Tales violaciones graves y sistemáticas tendrían que ser investigadas por el poder judicial federal, como lo establece nuestra Constitución. Pero en vez de ello se ha erigido en censor de las conciencias (con las honrosas excepciones de Cossío Díaz y Juan Silva Meza).
Los criterios de seguridad nacional aducidos por Olga Sánchez Cordero para condenar a un poeta que en su opinión injurió nuestro lábaro patrio, son tan simplones como arcaicos y recuerdan los argumentos aducidos por el fiscal que acusó a Flaubert respecto a la inmoralidad de su obra.

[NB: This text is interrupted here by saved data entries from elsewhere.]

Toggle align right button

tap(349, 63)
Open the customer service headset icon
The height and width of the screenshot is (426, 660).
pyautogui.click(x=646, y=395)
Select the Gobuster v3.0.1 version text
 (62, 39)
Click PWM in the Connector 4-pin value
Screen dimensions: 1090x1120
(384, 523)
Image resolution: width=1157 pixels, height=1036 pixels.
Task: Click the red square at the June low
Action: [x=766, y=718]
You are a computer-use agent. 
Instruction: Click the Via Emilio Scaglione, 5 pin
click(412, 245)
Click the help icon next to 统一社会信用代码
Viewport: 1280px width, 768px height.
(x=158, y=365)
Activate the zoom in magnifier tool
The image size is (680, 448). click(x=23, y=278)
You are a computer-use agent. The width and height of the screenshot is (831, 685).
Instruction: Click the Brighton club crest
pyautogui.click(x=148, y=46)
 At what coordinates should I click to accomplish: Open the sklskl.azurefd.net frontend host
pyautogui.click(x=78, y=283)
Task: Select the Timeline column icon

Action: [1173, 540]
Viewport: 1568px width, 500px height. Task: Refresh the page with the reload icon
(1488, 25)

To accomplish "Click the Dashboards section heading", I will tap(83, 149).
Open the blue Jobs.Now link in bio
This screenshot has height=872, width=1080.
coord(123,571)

No existen símbolos patrios capaces de unir a todos los mexicanos en un acuerdo común. La única solución a la actual desunión y guerra es el respeto a los derechos humanos, violentados por nuestras autoridades y por la misma Corte cuyas jurisprudencias permitieron la presencia del ejército en las calles, negaron la protección de la justicia a Lydia Cacho, y condenaron a Sergio Witz.
Si en vez de mirar a los ojos a los grandes problemas de la administración de justicia, se cuidan las formas de un régimen que como el dinosaurio, día tras día, sigue allí, sus encargados seguirán recordando los ademanes de un loco vagabundo que confunde al símbolo con lo simbolizado: nuestros derechos y libertades.